# [DATASET EXTRACT]
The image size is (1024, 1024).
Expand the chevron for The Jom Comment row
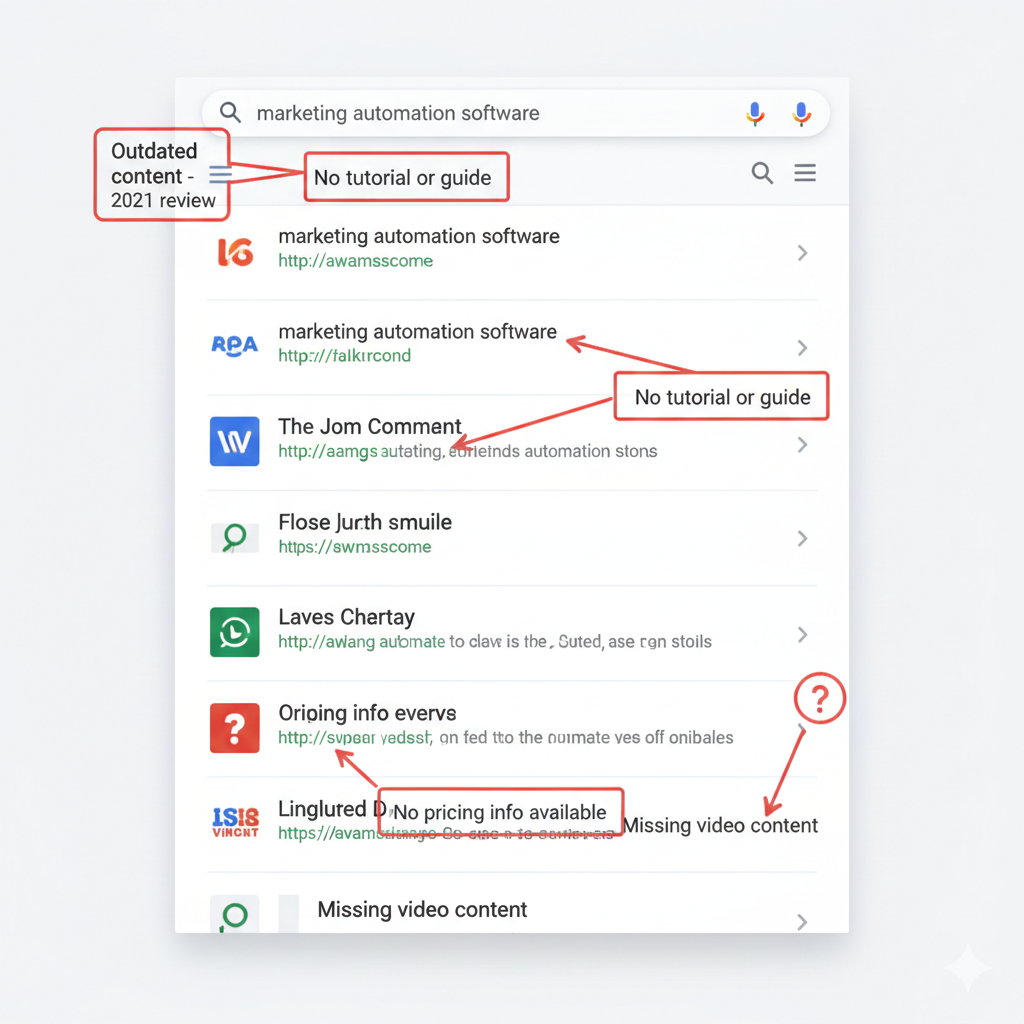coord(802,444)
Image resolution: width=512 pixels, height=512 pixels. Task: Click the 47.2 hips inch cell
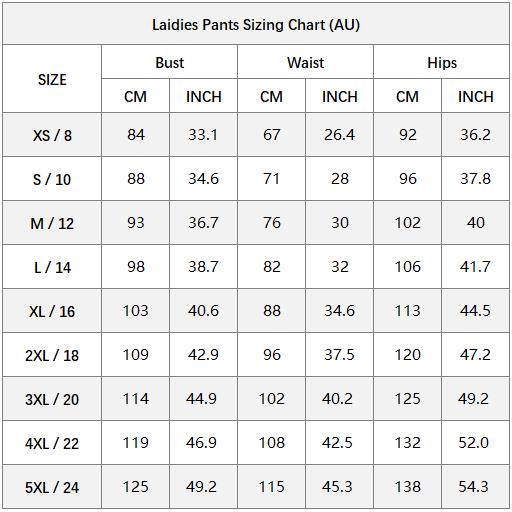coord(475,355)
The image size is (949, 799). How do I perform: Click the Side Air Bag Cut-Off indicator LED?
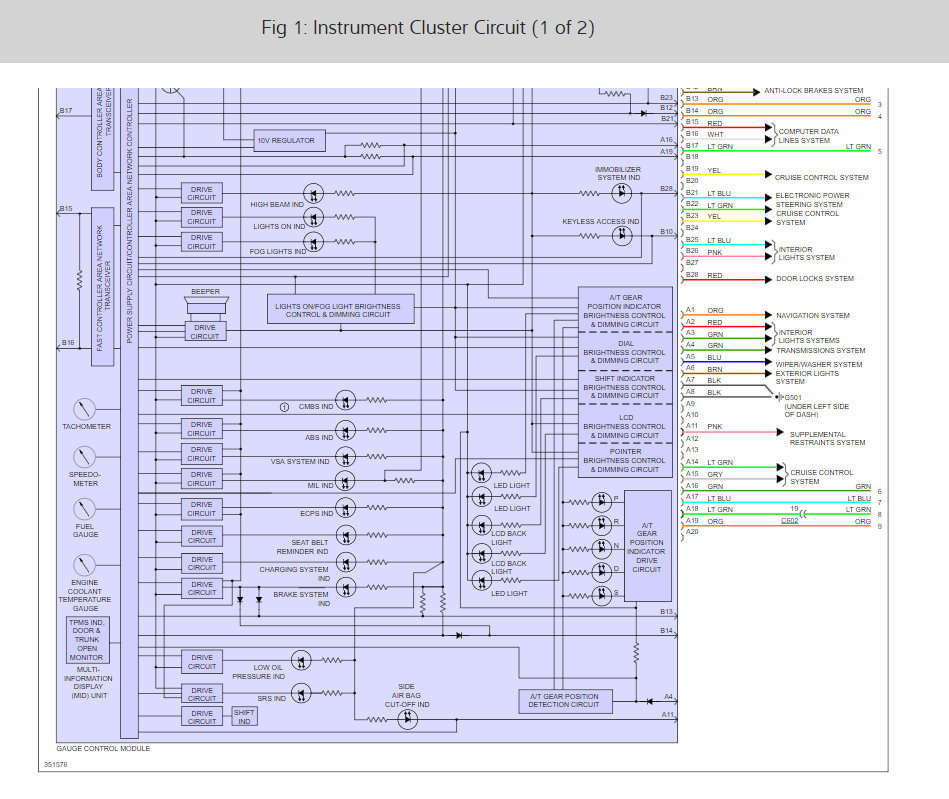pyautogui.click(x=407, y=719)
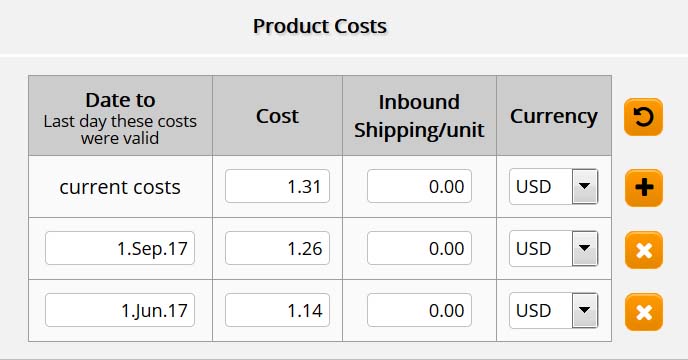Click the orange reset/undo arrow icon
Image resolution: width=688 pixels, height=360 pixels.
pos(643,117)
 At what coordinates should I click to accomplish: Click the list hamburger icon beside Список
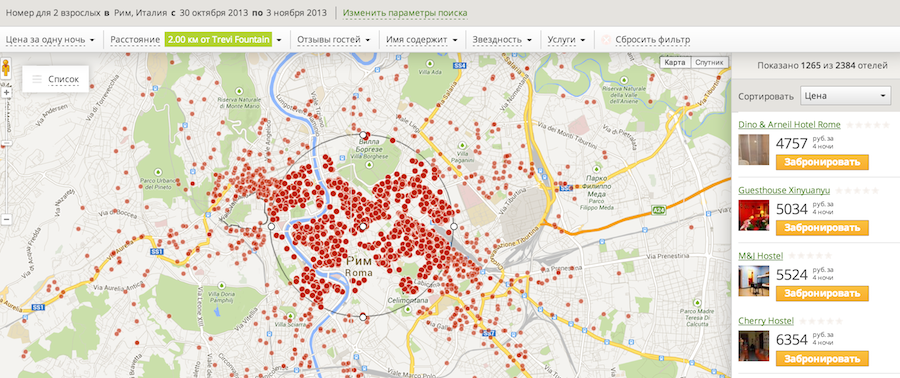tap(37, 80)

# [BRIEF]
Each line from the one with "Image resolution: width=512" through the end of the entries should be reproduced exactly. Leave out the pictures.

# [EXERCISE RESULT]
Image resolution: width=512 pixels, height=512 pixels. Task: Click the 47.2 hips inch cell
coord(475,355)
The image size is (949, 799). How do I perform: Click the Side Air Bag Cut-Off indicator LED?
pyautogui.click(x=407, y=719)
Click the orange reset/undo arrow icon
Image resolution: width=688 pixels, height=360 pixels.
pos(643,117)
 At what coordinates should I click to accomplish: Click the list hamburger icon beside Список
tap(37, 80)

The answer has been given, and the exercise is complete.